An optical flow-based method for condition-based maintenance and operational safety in autonomous cleaning robots

Abstract

Autonomous professional cleaning robots are ubiquitous today, coexist with humans, and the demand continues to improve hygiene and productivity, especially in large indoor workplaces. Hence, a proper maintenance strategy is essential to monitor the robot’s health, assuring flawless operation and safety. Manual supervision and periodic maintenance are adopted in general, which is challenging to detect failures in advance, resulting in higher maintenance costs and operational hazards. Anomalous vibration due to system degradation or environmental factors is an early symptom of failure or potential threats. Hence, predicting the sources of such abnormal vibration will help prompt maintenance action or set a hazard-free environment. However, such condition-monitoring research studies are not common for indoor cleaning robots. To fill this gap, we proposed an automated Condition Monitoring (CM) system, predicting the abnormal vibration sources that will enhance Condition-based Maintenance (CbM) and Operational Safety. A novel vibration-based CM method is presented for mobile robots, suitable for indoor environments under typical illumination states, using a monocular camera and optical flow technique instead of their usual perception-related applications. The sources of abnormal vibration were classified as terrain, collision, loose assembly, and structural imbalance. We modelled vibration as sparse optical flow, and the change in optical flow vector displacement due to the robot’s vibration is derived from consecutive camera frames used as vibration data. A practical framework is developed adopting the One Dimensional Convolutional Neural Network (1D CNN) model to fit this vibration data and tested predicting the vibration source class with an average accuracy of 93.8%. In addition, a vibration source map (CbM map) is proposed by fusing the predicted class in the workplace environment map for real-time monitoring. The case studies conducted using our in-house-developed cleaning robot show that the proposed CM framework will help the maintenance team for CbM, operational safety, and select proper maintenance strategies.
━━━
** TO DO **
- 1) Decide whether each statement below agrees with the abstract on optical flow condition monitoring for cleaning robots. For each one, answer yes or no and quote the words of the abstract that decide it.
(a) The proposed method relies on a stereo camera.
(b) The 1D CNN framework predicted the vibration source class with an average accuracy of 93.8%.
(c) Condition-monitoring research studies are common for indoor cleaning robots.
- 2) List every class into which the abstract on optical flow condition monitoring sorts the sources of abnormal vibration.
━━━
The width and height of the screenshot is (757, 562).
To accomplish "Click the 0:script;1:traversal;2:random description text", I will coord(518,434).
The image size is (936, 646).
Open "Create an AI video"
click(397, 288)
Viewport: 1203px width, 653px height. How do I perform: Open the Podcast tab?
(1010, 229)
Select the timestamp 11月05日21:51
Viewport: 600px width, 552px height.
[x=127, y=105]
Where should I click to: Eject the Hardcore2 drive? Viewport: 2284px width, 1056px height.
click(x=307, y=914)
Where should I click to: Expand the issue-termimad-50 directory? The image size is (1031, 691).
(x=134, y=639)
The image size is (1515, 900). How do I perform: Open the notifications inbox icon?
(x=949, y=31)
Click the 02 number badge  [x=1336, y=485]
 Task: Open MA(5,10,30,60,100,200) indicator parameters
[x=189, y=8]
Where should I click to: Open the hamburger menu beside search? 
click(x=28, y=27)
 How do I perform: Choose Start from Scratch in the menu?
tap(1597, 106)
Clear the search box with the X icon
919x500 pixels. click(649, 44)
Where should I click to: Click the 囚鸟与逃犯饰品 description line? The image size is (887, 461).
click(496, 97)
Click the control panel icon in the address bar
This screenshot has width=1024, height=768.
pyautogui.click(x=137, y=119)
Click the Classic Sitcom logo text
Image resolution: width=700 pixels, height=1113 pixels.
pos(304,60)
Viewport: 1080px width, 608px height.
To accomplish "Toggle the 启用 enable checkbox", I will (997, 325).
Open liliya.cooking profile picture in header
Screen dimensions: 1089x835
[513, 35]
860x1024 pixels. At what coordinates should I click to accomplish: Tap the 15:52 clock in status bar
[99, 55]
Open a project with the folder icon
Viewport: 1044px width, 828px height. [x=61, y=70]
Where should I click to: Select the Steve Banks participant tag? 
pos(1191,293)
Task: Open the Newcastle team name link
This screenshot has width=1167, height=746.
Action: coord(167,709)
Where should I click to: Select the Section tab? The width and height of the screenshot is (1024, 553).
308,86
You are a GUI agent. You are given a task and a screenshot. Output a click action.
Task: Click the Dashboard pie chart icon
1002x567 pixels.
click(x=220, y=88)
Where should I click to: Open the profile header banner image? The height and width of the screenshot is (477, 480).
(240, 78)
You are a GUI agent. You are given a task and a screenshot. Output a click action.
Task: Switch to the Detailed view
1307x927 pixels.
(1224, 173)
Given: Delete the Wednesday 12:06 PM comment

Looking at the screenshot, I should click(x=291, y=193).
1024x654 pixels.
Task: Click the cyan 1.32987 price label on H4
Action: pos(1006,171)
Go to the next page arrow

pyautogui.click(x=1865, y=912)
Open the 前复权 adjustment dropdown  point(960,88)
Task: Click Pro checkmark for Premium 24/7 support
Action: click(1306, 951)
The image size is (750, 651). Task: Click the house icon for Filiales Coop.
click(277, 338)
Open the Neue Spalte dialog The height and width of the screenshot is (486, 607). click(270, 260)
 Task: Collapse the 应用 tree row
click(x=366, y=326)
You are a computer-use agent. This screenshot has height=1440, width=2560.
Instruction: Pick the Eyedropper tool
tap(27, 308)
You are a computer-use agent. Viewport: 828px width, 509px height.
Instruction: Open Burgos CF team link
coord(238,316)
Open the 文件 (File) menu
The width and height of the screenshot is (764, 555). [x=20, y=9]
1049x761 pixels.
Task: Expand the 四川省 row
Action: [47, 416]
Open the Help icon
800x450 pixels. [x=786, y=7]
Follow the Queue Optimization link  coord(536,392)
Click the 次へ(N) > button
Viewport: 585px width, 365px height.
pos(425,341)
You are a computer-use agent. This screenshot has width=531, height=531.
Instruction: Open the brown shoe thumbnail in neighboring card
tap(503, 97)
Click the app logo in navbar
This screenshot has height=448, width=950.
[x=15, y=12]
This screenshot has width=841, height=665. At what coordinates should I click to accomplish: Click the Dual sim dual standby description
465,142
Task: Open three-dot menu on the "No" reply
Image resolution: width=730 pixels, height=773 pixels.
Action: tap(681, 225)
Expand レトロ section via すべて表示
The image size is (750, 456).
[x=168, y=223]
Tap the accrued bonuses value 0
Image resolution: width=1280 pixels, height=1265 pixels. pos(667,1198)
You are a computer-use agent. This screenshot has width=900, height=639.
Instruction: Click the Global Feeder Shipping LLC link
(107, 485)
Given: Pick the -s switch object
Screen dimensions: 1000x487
━━━
** RESPONSES TO THE TASKS **
- 1)
(a) No: "using a monocular camera and optical flow technique"
(b) Yes: "tested predicting the vibration source class with an average accuracy of 93.8%"
(c) No: "such condition-monitoring research studies are not common for indoor cleaning robots"

- 2) terrain, collision, loose assembly, structural imbalance